Vietnamese university

Hai Phong University of Medicine and Pharmacy (Trường Đại học Y Dược Hải Phòng, abbr.: HPMU) is a public university established in September 1979 in Haiphong, Vietnam. The university enrolls 450 full time students (each studying for 6 years) and 200 connected students (4 years) annually. Practice hospitals (with around 5,000 patient beds) are provided for students as medical facilities in Haiphong, Quang Ninh and Hai Duong.

== History ==
In 1979, Ha Noi Medical University established a campus in Haiphong.
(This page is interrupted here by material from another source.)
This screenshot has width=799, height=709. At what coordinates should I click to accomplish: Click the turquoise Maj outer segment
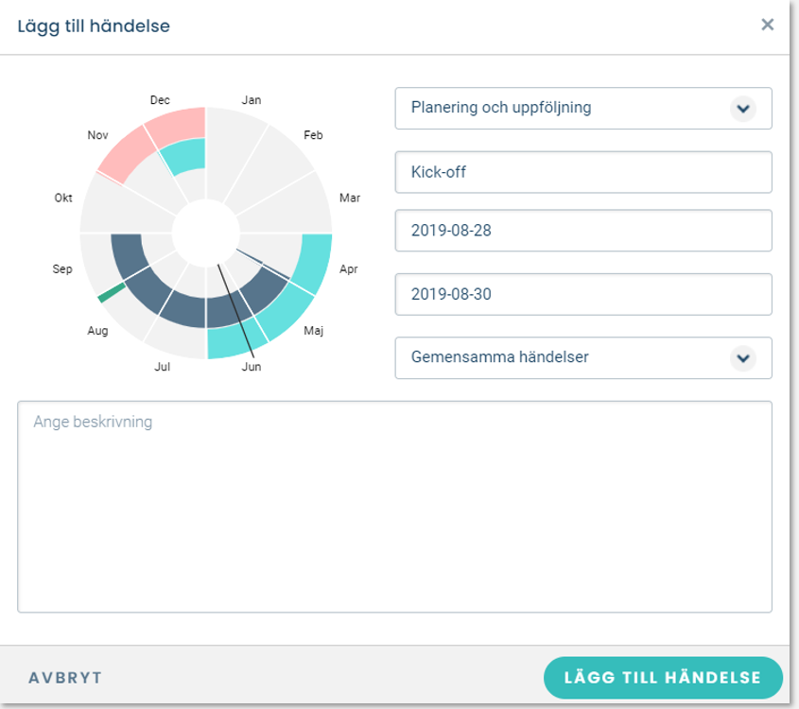pos(286,311)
Later in 1985, this same campus was styled as University Branch of Hai Phong Medical University, which came under the Ha Noi Medical University.

In 2006, the Minister of Health approved the development strategy of Hai Phong Medical University to be the University of Medicine and Pharmacy in Hai Phong, adding new faculties: the faculty of pharmacy, the faculty of odonto-stomatology, the faculty of public health and the faculty of nursing, the faculty of medical technology.

== Faculties ==
The Faculty of Fundamental Science teaches Medical Physics, Chemistry, Biology and Genetics, Mathematics, Informatics, Foreign Physical Education, National Defense Education, Languages and Political Theory.
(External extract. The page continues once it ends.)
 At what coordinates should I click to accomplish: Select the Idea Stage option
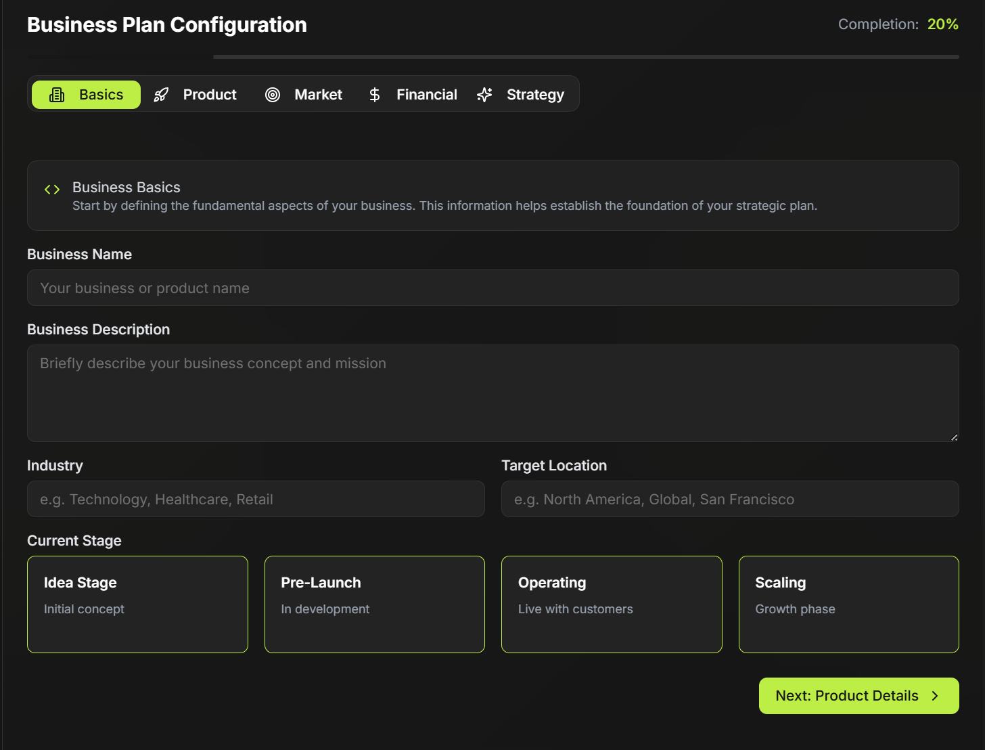[137, 604]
One of the oldest faculty, the Faculty of Traditional Medicine has existed since 1979, while the Faculty of Public Health and the Faculty of Dentistry were both founded in 2009.

The Faculty of Nursing used to be part of Department of Fundamental Nursing, which in 2005, first admitted students to the nursing undergraduate training program. Several new faculties were established in the next few years, namely: the Faculty of Pharmacy, Medical Technology and Maritime Medicine were founded in 2011, 2012 and 2015 respectively.